To do:
Once you have read the records below, restate them word for word.

Material to process:
____

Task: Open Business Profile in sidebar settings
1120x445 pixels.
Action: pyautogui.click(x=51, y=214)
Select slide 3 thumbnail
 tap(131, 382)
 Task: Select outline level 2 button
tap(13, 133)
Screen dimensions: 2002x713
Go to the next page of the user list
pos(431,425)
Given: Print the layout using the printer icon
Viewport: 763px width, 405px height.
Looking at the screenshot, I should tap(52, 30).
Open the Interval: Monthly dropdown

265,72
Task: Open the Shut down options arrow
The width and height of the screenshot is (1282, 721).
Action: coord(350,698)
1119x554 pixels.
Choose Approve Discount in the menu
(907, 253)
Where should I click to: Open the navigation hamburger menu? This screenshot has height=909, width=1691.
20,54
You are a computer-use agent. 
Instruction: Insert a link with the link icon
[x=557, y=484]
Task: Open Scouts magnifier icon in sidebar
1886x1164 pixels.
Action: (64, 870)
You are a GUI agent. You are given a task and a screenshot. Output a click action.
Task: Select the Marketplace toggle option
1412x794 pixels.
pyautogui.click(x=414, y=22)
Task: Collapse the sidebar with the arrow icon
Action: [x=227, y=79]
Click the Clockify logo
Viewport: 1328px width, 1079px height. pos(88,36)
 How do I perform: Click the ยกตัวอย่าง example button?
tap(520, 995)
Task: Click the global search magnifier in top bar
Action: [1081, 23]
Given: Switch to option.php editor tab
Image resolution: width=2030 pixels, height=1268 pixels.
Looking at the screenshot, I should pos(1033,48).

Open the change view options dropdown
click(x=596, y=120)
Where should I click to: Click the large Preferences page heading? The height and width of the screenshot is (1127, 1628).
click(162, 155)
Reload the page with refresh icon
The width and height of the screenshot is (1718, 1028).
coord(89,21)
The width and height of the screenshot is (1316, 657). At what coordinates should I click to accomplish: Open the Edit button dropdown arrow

____

Exercise answer:
Task: Open Business Profile in sidebar settings
1120x445 pixels.
Action: pyautogui.click(x=51, y=214)
Select slide 3 thumbnail
 tap(131, 382)
 Task: Select outline level 2 button
tap(13, 133)
Screen dimensions: 2002x713
Go to the next page of the user list
pos(431,425)
Given: Print the layout using the printer icon
Viewport: 763px width, 405px height.
Looking at the screenshot, I should tap(52, 30).
Open the Interval: Monthly dropdown

265,72
Task: Open the Shut down options arrow
The width and height of the screenshot is (1282, 721).
Action: coord(350,698)
1119x554 pixels.
Choose Approve Discount in the menu
(907, 253)
Where should I click to: Open the navigation hamburger menu? This screenshot has height=909, width=1691.
20,54
You are a computer-use agent. 
Instruction: Insert a link with the link icon
[x=557, y=484]
Task: Open Scouts magnifier icon in sidebar
1886x1164 pixels.
Action: (64, 870)
You are a GUI agent. You are given a task and a screenshot. Output a click action.
Task: Select the Marketplace toggle option
1412x794 pixels.
pyautogui.click(x=414, y=22)
Task: Collapse the sidebar with the arrow icon
Action: [x=227, y=79]
Click the Clockify logo
Viewport: 1328px width, 1079px height. pos(88,36)
 How do I perform: Click the ยกตัวอย่าง example button?
tap(520, 995)
Task: Click the global search magnifier in top bar
Action: [1081, 23]
Given: Switch to option.php editor tab
Image resolution: width=2030 pixels, height=1268 pixels.
Looking at the screenshot, I should pos(1033,48).

Open the change view options dropdown
click(x=596, y=120)
Where should I click to: Click the large Preferences page heading? The height and width of the screenshot is (1127, 1628).
click(162, 155)
Reload the page with refresh icon
The width and height of the screenshot is (1718, 1028).
coord(89,21)
The width and height of the screenshot is (1316, 657). At what coordinates should I click to accomplish: Open the Edit button dropdown arrow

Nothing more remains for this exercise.